Pour nos organisations, les nouvelles autorités doivent adopter une politique résolument volontariste pour promouvoir les droits humains et l’État de droit, et tourner la page de décennies de pouvoirs autoritaires et corrompus.

« Nous appelons les autorités congolaises à considérer nos 48 recommandations pour l’amélioration de la situation des droits fondamentaux, et pour rétablir une unité nationale et une paix durable dans le pays »

Paul Nsapu Mukulu, secrétaire général adjoint de la FIDH et président de la ligue des Électeurs de retour en RDC après plus de 15 ans d’exil forcé

C’est dans cette optique qu’une mission de plaidoyer a été menée du 11 au 15 mars 2019 à Kinshasa. Un ensemble de 48 recommandations regroupées en 5 grandes priorités [1] pour un État plus respectueux des droits humains a été proposé au nouveau Président de la République.

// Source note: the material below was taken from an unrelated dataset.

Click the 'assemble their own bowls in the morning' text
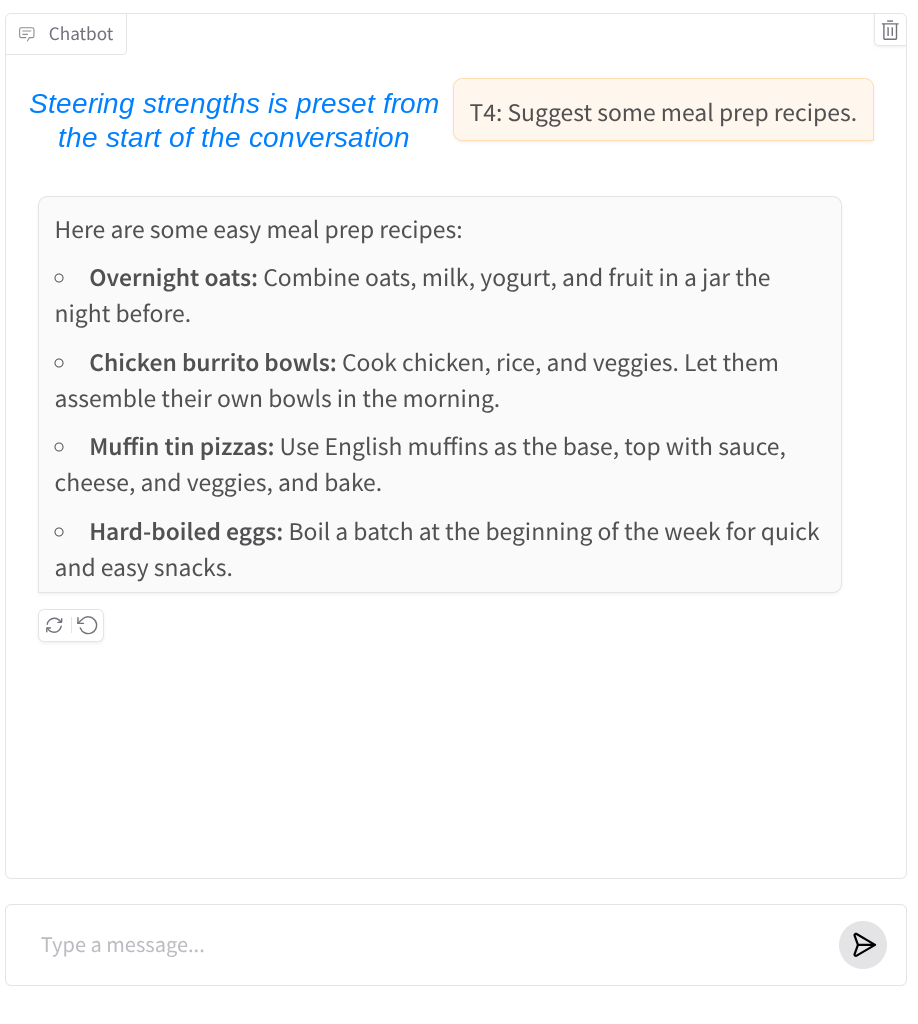Image resolution: width=918 pixels, height=1024 pixels. pos(276,399)
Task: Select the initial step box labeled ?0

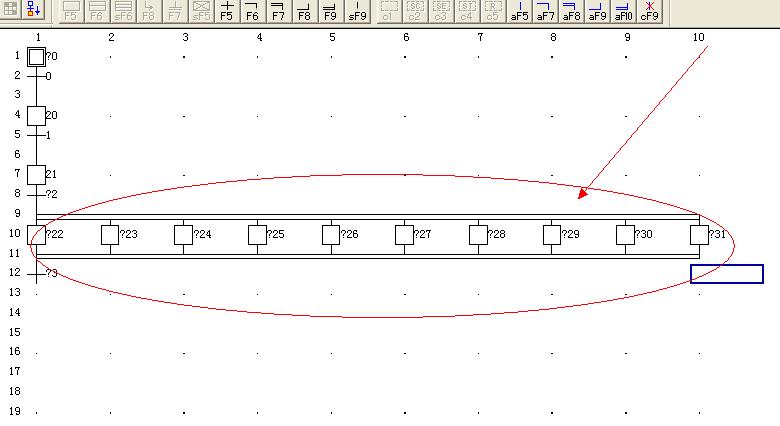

Dès la formation du nouveau gouvernement, il est crucial que les autorités adoptent une feuille de route ou un plan d’action national en faveur des droits humains afin d’engager les réformes nécessaires à la mise en place d’un véritable État de droit et d’institutions garantes des libertés publiques et individuelles – dans un État rongé par la corruption généralisée, des pratiques autoritaires et violentes et l’impunité.

« La lutte contre l’impunité, la promotion de la vérité et le renforcement de la justice sont indispensables pour obtenir des avancées concrètes en matière de gouvernance, de démocratie et de droits humains en RDC »,

Dismas Kitenge Senga, président du Groupe Lotus

De nombreux crimes à caractère politique, ciblant des défenseur.es des droits humains (affaire Chebeya – Banzana), des individus, voire des groupes entiers (Kasaï ; Kivu ; rapport mapping des Nations unies), sont demeurés sans procès ni coupables, sapant toute réconciliation nationale et laissant les victimes dans l’attente de justice et de soutien. Devant l’ampleur des crimes commis depuis plus de 20 ans, il est temps que les principaux responsables (sécuritaires et politiques) soient inculpés et jugés. Pour ce faire, il est essentiel de conduire des réformes institutionnelles, à commencer par la refonte du système judiciaire, caractérisé en RDC par son manque de moyens et d’indépendance.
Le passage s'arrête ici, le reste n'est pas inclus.